(399c) Simulation of the Conversion of Japanese Waste Biomass to Light Olefins: A Comparative Revision of the Effect of Biomass Chemical Composition in the Yield of Olefins in PRO/II

Japan has one of the best-stated and regulated waste management programs worldwide, befitting its geographical situation, shortage of disposal sites, sheltered resources, and environmental constraints. Only in 2020, a recycling ratio of 21% was endorsed with a disposal budget above USD 336 per waste ton. Still, Japan has a substantial capacity for Bioenergy and carbon capture, as its supply chain remains mostly non-renewable-based, ranking as the 4th largest consumer of petrochemicals and oil. Preliminary estimations with domestic wastes can forecast a theoretical substitution near 21% of the Japanese petrochemical olefins or BTX produced in 2020. A former revision on bio-waste availability suggests that Forest residue (leftover/thinning), rice waste (straw/husk), and cardboard waste are the most available lignified bio-waste in 2020. The last encourages a theoretical production of light olefins estimated at 2.16 Mt/y. While biomass for energy utilization may induce negative environmental effects, the production of biomass-based chemicals promotes an added-value approach, avoiding combustion and the production of biogenic CO2. The availability of Japanese waste hampers the conventional conversion via biochemical pathways like fermentation. For this reason, the thermochemical conversion of Biomass to Olefins (BTO) is recommended for lignified bio-waste, easily decomposed with pyrolysis or gasification. Still, the thermochemical conversion of Biomass to Olefins (BTO) remains on a conceptual level design. Industrially available technologies enclose the conversion via gasification, methanol synthesis, and catalytic methanol to olefins - MTO. Most revisions presented in the literature regarding BTO are oriented to the process design, by selecting and evaluating the platforms and chemistry concepts. Hence, the literature does not report an extensive revision of the role of feedstock in the process. Blocked studies compare the effect of different biomass only limited to the gasification or the methanol synthesis process. Still, no comprehensive revision is performed to date for the overall biomass to olefins bio-refinery.

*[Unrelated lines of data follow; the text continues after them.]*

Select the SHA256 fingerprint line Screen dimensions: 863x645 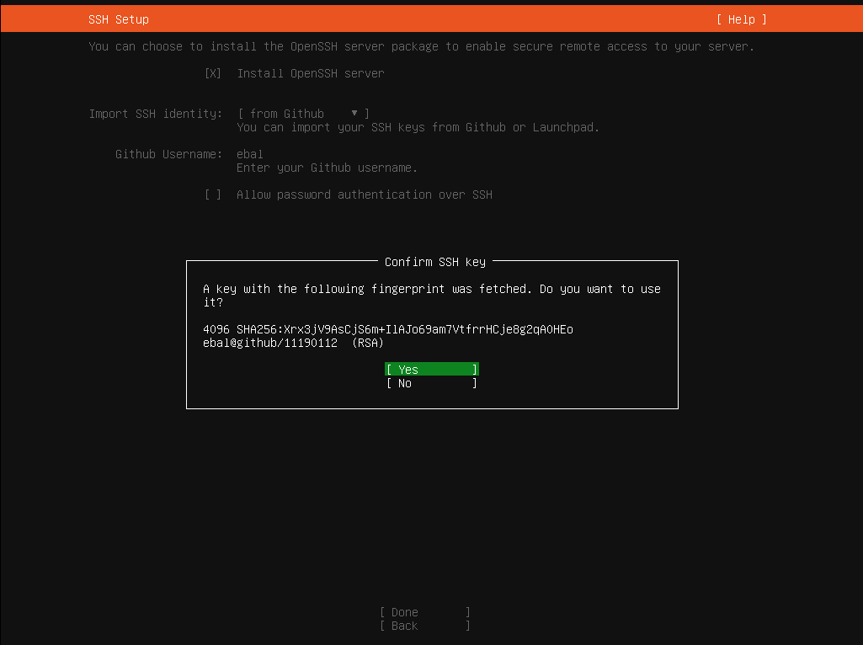coord(387,329)
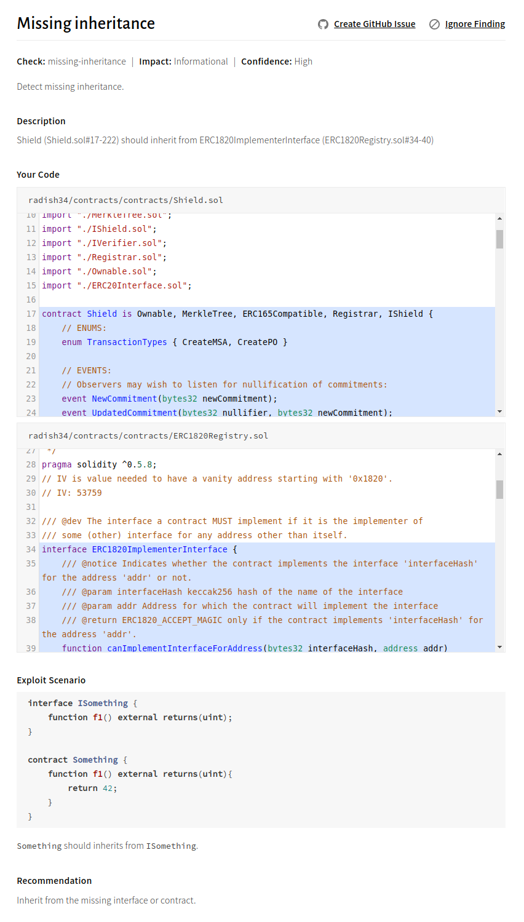The width and height of the screenshot is (524, 922).
Task: Click the GitHub octocat icon
Action: 323,24
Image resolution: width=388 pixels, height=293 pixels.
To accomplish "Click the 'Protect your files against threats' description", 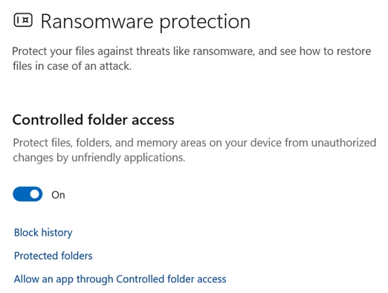I will coord(192,59).
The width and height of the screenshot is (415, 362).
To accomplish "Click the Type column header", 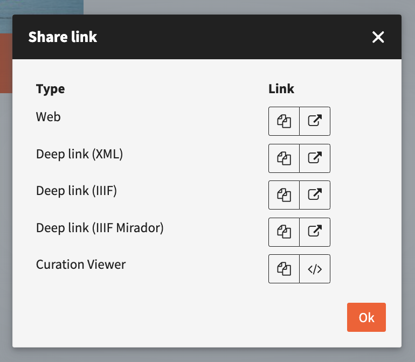I will (50, 89).
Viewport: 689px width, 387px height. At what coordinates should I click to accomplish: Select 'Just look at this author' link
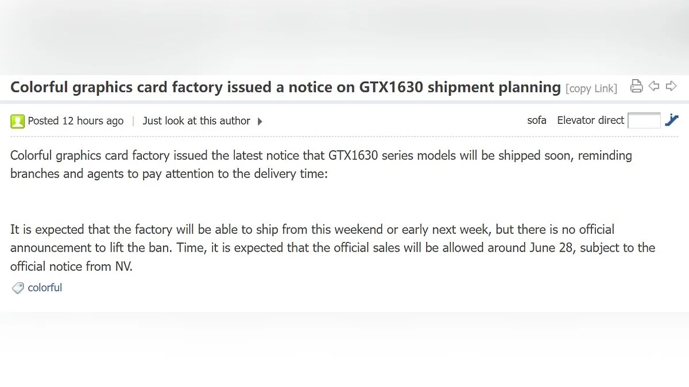coord(196,121)
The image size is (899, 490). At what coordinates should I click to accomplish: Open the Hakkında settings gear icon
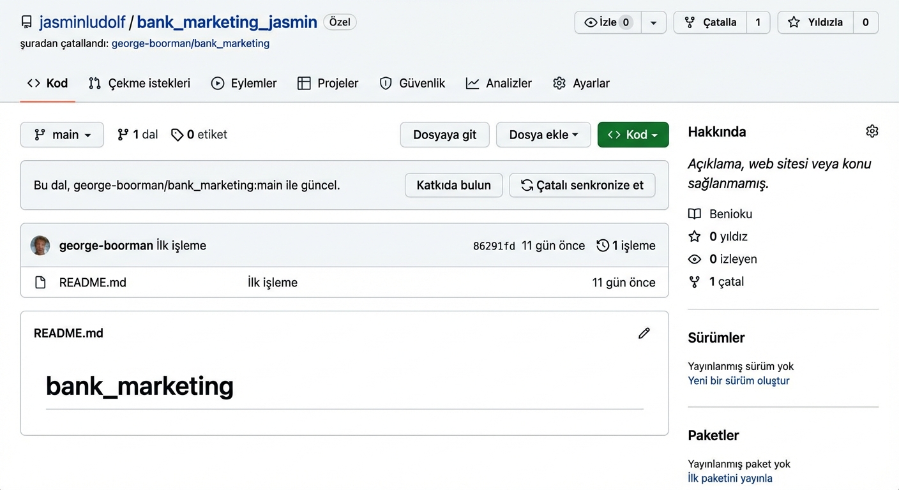(872, 131)
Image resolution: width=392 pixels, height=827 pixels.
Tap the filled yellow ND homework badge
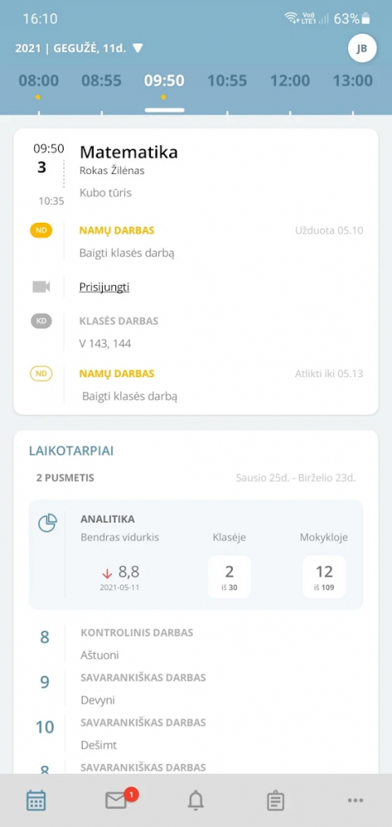click(x=41, y=230)
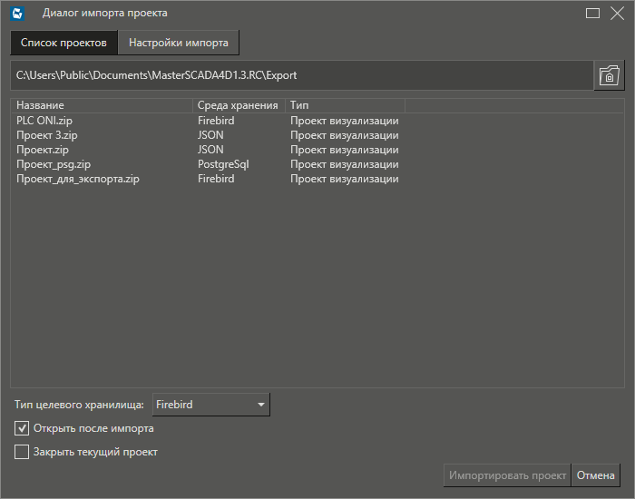The width and height of the screenshot is (635, 499).
Task: Click the 'Отмена' button
Action: click(x=596, y=475)
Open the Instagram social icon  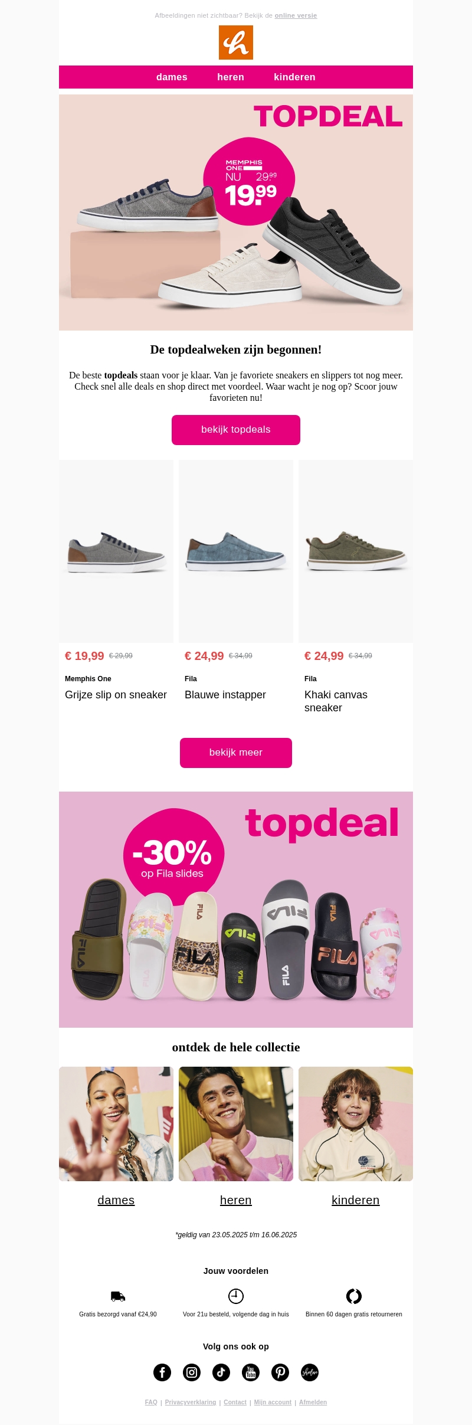coord(192,1372)
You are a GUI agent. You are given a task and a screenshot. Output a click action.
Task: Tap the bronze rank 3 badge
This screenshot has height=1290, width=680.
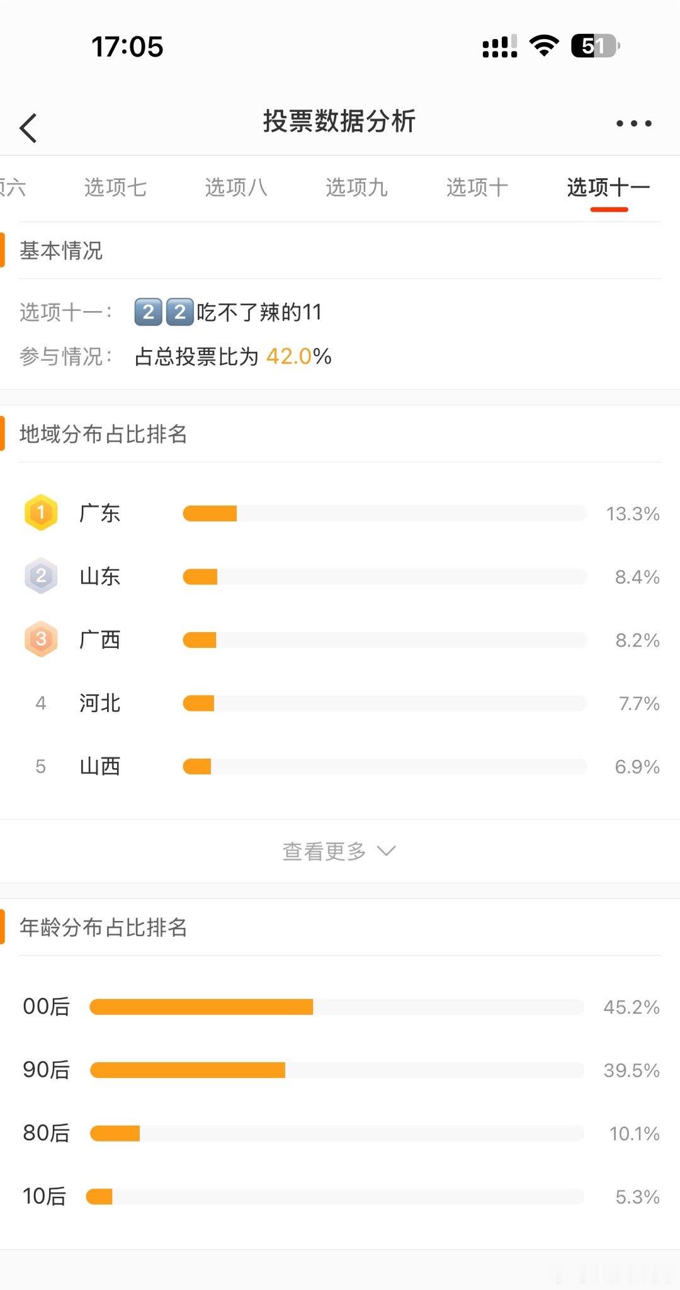(41, 639)
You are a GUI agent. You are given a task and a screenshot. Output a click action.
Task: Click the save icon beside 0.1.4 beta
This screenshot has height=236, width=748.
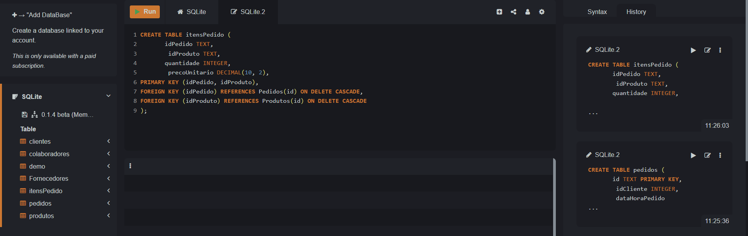tap(25, 114)
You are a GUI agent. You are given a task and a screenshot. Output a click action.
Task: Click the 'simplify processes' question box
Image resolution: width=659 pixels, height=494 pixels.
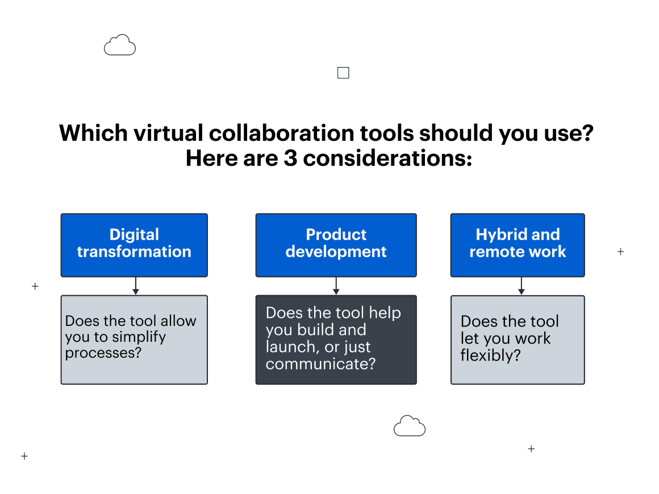(x=134, y=340)
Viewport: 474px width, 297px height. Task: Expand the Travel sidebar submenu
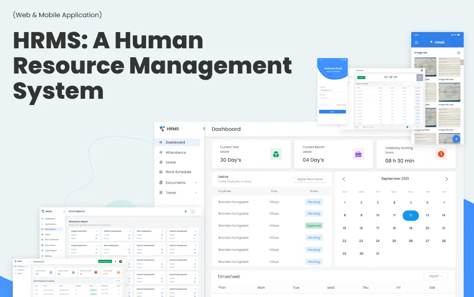[x=196, y=193]
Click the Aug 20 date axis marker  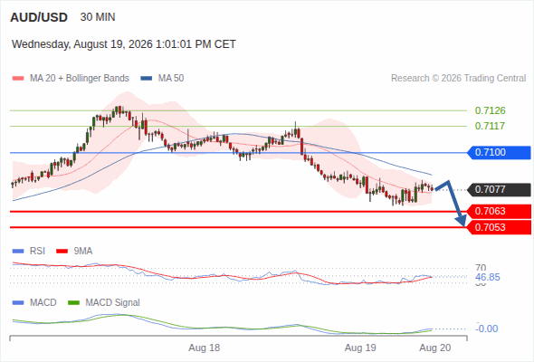point(435,348)
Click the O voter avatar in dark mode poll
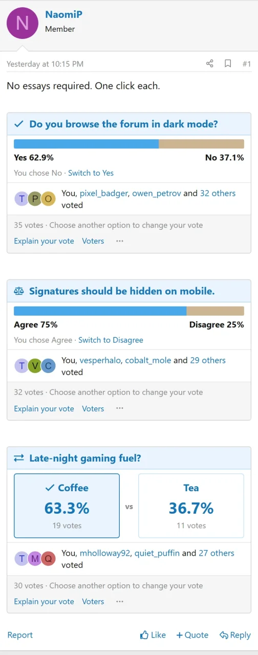 point(48,199)
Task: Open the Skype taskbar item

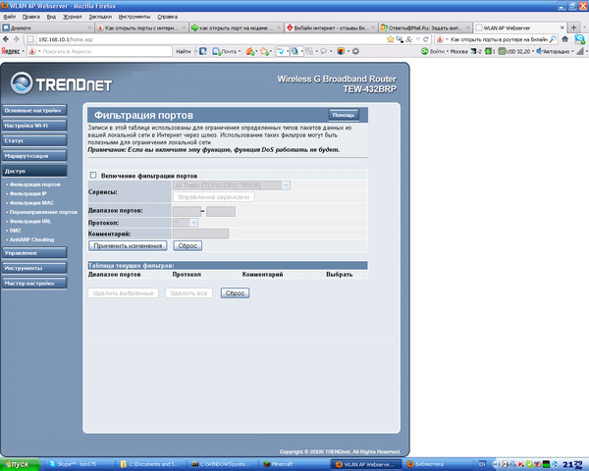Action: point(76,462)
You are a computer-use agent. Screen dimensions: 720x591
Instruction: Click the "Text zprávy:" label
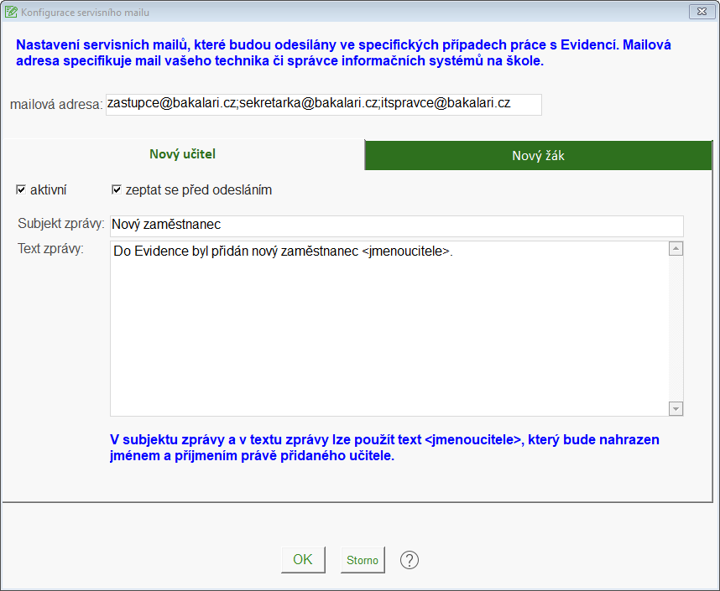pos(50,249)
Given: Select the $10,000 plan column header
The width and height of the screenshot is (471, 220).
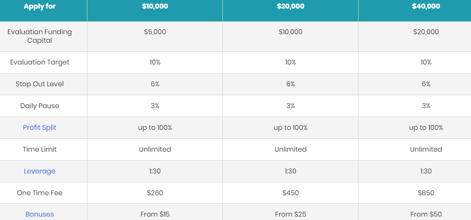Looking at the screenshot, I should pos(155,6).
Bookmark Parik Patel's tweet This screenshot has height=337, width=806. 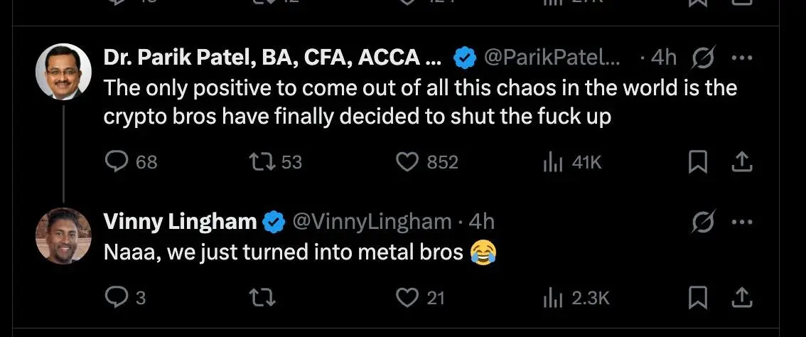[697, 162]
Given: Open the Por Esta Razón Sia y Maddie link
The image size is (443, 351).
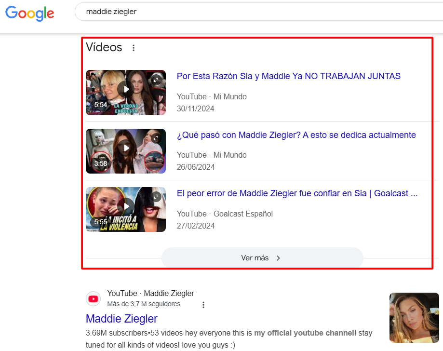Looking at the screenshot, I should pyautogui.click(x=288, y=76).
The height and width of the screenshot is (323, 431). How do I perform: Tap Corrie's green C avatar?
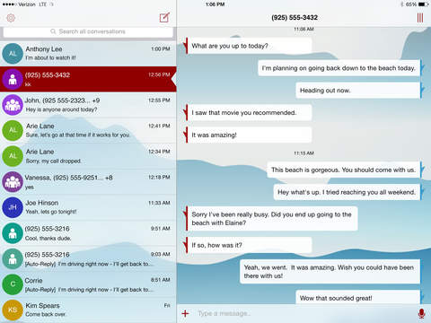click(x=13, y=284)
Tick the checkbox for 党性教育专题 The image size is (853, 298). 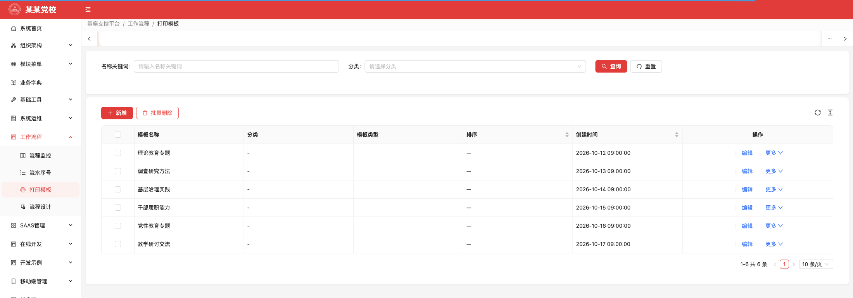click(118, 226)
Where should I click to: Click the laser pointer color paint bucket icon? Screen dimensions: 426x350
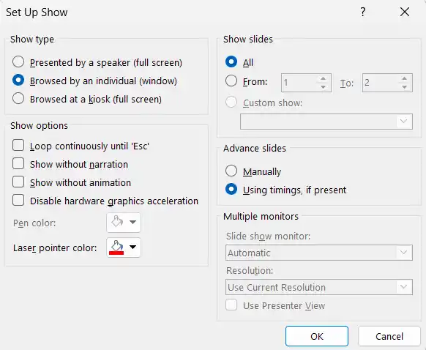[116, 247]
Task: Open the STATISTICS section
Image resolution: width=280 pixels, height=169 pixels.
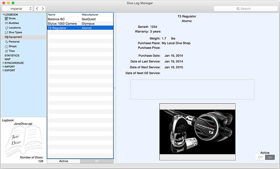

The purpose of the current study is to quantify the effect of the biomass’ ultimate composition on the yield of light olefins. A comparative revision of the olefins yield with a simplified global reaction model of the conversion of BTO, and a detailed process simulation model in PRO/II does this valorization. Biomass included in the study with a global reaction model is cardboard and paperboard, rice husk, rice straw, forest residues of Japanese cedar, Hinoki cypress, and red pine. On the other hand, the biomass included in the PRO/II simulation model is forest residues of the Japanese cedar, Hinoki cypress, and red pine. A significant difference between the global reaction model and the numerical simulation in PRO/II is observed during the comparative revision. The global reaction model predicts a maximum theoretical yield of olefins near 36.1% g/gBM, compared to a more realistic yield in the PRO/II model near 23.5% g/gBM. The model in PRO/II includes semi-empirical kinetic models that emulate more realistic yields of syngas, methanol synthesis, or MTO. Still, the global reaction model allows fast and simple comparison of the performance with different biomass, predicting a high yield of olefins for the use of Japanese cedar and pine, over a lower yield for rice husk or cardboard. The difference in terms of the biomass ultimate composition is linked to the higher content of oxygen in the biomass, compared to the availability of hydrogen. The last behavior is coherent with the BTO definition as an elimination process of oxygen throughout the conversion steps. This revision suggests for further studies the use of biomass in BTO conversion with a lower content of oxygen.